I remember the famous Grootboom case in the Constitutional Court. It was a difficult case about the right to housing. Counsel for the government started his argument. He talked about the structure of the Constitution and the bill of rights, separation of powers, and so on. After about five minutes Arthur interrupted him. He leaned forward and said “Mr X, leave aside for a moment these questions of constitutional theory. Just tell me this: where does the government suggest these people should sleep tonight?” Possibly for the first time in his career, Mr X was lost for words – he had no answer, for there was none. Arthur had put his finger on the issue. These elaborate constitutional structures and principles were there for a reason – they were supposed to serve people, and in particular poor people. Arthur was not asking a rhetorical question. He was saying “If your theories can’t answer that question, then they can’t be right, because our Constitution is a Constitution for people, and particularly for those who are marginalised or vulnerable.”

It was also people who caused Arthur the most pain. It caused him deep pain when we failed to live up to the promise we made each other in our Constitution, that we will build a society in which all can live in freedom with dignity. Greed caused him pain, corruption caused him pain, and lies in our public life caused him pain. There was much around us at the moment that caused him pain, as he made clear in his speech to the Cape Law Society. But through that pain, he retained hope and confidence in the people of the country which he loved. He believed that we would yet put this behind us, because he believed in people. Many judges are respected and admired. Arthur, notwithstanding his reserved manner, was loved by many. That was because of the respect, concern and equality with which he treated everyone.

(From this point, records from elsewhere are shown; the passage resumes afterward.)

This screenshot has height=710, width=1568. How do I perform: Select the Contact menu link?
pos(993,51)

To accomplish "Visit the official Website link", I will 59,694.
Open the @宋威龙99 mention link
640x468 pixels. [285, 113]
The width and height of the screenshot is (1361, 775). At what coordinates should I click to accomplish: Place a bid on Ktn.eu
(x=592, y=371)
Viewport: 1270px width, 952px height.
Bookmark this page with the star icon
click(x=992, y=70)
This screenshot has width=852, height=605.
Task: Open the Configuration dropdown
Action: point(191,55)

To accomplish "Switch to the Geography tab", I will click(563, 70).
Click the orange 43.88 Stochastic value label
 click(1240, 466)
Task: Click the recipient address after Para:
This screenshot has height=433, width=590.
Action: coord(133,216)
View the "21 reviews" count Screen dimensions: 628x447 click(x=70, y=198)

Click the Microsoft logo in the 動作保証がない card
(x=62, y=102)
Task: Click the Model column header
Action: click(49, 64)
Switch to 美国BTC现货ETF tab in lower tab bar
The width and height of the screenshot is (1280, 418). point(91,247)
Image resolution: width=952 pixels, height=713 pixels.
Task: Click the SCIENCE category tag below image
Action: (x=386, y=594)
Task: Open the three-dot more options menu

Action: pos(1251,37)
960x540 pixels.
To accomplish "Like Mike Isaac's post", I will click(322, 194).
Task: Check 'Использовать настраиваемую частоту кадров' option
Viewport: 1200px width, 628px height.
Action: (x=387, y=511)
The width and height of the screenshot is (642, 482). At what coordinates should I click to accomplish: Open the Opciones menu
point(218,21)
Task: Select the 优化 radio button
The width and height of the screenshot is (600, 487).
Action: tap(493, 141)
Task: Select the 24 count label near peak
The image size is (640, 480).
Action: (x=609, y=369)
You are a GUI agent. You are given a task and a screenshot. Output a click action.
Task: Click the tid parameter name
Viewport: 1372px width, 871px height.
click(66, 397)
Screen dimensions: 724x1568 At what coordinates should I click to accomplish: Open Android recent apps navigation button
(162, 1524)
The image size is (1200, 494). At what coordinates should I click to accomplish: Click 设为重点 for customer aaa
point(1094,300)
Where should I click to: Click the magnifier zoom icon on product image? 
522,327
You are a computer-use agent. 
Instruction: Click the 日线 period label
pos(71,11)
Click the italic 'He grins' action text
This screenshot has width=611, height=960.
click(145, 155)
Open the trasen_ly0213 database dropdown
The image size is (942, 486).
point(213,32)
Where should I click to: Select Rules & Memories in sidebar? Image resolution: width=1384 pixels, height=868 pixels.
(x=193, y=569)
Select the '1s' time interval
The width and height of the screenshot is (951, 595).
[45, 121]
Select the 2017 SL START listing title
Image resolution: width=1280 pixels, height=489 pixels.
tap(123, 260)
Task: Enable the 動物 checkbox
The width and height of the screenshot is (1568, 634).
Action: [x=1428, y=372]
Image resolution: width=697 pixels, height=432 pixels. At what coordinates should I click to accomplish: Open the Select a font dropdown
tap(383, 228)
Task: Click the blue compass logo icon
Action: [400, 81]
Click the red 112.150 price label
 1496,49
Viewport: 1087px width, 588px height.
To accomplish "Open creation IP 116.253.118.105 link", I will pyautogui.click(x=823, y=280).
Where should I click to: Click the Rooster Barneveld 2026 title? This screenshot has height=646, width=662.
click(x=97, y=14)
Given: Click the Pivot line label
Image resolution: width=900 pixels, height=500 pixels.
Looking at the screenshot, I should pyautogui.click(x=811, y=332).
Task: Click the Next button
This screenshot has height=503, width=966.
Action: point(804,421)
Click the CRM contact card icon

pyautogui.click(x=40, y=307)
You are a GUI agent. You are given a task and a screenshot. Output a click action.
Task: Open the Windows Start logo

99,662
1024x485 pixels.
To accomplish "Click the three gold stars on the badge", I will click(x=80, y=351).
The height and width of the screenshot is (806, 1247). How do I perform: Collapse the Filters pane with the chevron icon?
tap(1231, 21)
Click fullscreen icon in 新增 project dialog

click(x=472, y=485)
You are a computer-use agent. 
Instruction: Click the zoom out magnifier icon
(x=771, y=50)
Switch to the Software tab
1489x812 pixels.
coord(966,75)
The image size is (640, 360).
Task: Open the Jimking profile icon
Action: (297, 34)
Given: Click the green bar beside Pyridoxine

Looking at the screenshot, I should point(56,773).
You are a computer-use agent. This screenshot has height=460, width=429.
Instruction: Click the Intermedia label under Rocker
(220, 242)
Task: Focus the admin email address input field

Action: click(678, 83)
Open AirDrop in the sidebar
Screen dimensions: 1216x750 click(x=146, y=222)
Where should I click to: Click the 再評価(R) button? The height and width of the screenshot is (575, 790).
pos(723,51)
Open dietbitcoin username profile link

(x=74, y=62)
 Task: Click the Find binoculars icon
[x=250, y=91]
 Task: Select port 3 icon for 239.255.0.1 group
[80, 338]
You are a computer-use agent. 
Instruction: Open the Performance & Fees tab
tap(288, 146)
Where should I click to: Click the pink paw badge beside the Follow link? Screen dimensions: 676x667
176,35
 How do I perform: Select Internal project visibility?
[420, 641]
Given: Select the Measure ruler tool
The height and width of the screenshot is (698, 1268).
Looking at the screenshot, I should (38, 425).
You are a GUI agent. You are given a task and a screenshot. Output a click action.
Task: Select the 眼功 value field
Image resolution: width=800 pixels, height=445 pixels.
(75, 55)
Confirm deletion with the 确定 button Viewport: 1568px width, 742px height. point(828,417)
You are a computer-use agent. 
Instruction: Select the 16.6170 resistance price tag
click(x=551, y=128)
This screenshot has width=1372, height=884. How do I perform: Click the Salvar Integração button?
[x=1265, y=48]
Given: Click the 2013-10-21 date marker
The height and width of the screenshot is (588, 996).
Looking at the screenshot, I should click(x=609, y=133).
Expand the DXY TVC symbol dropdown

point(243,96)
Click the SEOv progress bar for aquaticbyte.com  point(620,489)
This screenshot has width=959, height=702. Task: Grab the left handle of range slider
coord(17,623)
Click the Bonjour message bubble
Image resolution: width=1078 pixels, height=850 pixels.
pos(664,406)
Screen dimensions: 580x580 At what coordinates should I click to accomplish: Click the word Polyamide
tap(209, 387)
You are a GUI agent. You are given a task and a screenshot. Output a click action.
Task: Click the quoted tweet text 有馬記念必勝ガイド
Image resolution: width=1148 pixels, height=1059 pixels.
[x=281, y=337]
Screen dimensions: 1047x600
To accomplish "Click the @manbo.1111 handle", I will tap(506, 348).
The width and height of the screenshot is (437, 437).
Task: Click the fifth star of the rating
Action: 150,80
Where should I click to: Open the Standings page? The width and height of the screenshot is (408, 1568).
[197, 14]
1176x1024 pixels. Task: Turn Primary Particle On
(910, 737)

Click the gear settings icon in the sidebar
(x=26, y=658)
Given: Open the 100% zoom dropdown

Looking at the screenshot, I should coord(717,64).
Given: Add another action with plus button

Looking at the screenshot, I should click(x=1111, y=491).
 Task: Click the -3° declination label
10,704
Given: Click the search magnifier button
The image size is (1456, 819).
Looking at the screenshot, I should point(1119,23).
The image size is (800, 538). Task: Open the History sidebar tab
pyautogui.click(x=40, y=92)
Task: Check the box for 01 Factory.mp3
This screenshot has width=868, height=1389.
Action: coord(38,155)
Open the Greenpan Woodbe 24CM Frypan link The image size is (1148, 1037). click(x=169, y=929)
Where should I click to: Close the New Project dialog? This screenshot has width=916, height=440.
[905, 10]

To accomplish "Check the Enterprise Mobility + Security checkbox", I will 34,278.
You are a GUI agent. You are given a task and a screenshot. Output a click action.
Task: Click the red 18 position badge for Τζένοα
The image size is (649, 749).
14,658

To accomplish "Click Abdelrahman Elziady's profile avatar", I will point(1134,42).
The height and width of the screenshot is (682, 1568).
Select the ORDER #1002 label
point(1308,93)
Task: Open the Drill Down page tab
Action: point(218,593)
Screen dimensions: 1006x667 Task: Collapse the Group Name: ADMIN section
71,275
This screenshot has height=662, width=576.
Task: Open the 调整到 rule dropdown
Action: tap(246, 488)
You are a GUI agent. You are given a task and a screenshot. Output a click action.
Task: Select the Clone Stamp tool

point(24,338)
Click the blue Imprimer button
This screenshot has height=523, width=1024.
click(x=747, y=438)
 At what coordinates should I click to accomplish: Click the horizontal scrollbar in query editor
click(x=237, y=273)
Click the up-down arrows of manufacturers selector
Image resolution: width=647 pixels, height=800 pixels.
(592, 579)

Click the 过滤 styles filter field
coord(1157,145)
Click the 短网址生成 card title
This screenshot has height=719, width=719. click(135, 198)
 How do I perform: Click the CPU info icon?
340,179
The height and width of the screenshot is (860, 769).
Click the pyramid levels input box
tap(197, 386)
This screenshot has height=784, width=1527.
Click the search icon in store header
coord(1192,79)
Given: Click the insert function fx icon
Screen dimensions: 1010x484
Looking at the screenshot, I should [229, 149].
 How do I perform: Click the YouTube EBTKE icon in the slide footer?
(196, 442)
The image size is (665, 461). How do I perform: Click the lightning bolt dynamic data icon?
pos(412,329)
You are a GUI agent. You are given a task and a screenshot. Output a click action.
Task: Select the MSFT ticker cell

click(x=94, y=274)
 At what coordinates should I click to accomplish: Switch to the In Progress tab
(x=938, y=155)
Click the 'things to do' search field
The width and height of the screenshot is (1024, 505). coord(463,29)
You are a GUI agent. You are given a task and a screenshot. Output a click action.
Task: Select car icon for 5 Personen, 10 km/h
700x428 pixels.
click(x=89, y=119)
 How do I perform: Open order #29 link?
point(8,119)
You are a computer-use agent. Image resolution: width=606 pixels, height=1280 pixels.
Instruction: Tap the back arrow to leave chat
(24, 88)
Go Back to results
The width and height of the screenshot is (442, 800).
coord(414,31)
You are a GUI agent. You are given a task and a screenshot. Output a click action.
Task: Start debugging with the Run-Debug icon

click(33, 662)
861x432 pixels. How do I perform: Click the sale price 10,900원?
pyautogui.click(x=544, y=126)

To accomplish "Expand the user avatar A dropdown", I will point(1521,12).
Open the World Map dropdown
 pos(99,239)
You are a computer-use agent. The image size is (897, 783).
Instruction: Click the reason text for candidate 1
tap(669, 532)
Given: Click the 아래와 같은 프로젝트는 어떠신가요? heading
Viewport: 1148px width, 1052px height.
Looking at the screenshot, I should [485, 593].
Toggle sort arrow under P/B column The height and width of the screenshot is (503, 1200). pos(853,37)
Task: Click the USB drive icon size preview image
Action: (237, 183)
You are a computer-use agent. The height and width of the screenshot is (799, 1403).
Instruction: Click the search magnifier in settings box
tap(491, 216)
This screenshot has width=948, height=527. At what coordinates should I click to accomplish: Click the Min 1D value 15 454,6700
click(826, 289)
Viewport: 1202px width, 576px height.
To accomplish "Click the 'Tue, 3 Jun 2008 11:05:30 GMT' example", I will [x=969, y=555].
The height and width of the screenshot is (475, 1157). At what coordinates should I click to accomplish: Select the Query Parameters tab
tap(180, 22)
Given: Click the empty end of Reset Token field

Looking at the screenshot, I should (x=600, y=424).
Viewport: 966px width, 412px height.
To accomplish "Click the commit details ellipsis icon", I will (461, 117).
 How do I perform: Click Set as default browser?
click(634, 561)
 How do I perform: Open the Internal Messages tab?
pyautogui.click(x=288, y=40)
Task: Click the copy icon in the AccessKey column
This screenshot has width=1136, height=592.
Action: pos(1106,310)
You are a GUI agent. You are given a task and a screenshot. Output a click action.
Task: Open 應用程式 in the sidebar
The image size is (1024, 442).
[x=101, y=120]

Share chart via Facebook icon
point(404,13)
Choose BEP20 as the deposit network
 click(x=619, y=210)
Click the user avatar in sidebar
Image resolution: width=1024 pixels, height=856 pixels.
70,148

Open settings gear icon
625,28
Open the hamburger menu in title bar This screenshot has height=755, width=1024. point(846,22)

We mourn our loss of Arthur Chaskalson, but we also celebrate a good life filled with achievement and fulfilment. One of the most important reasons for that success, is that it was a life which was personally blessed: Arthur Chaskalson and his beloved wife Lorraine had a 50-year love affair, a 50-year partnership. They supported each other in everything which they did. They took care of each other when they were in trouble, they gave each other advice when they did not know what to do, they acted together, in unison. They were a team. Arthur loved Lorraine very deeply, she was the core of his life.

Just a couple of months ago, Arthur organised and orchestrated an amazing birthday celebration for Lorraine. It took place over an extended period in at least three venues, in different parts of the country, with the people whom Lorraine loves. It was a wonderful demonstration of his love for her. It is almost as though he knew, intuitively, that this was his last opportunity to do this. It was a wonderful and happy and timely celebration.

Arthur was blessed by Lorraine, and she by him. Our hearts go out to her, to Matthew and Susie, to Jerome and Jackie, and to their grandchildren.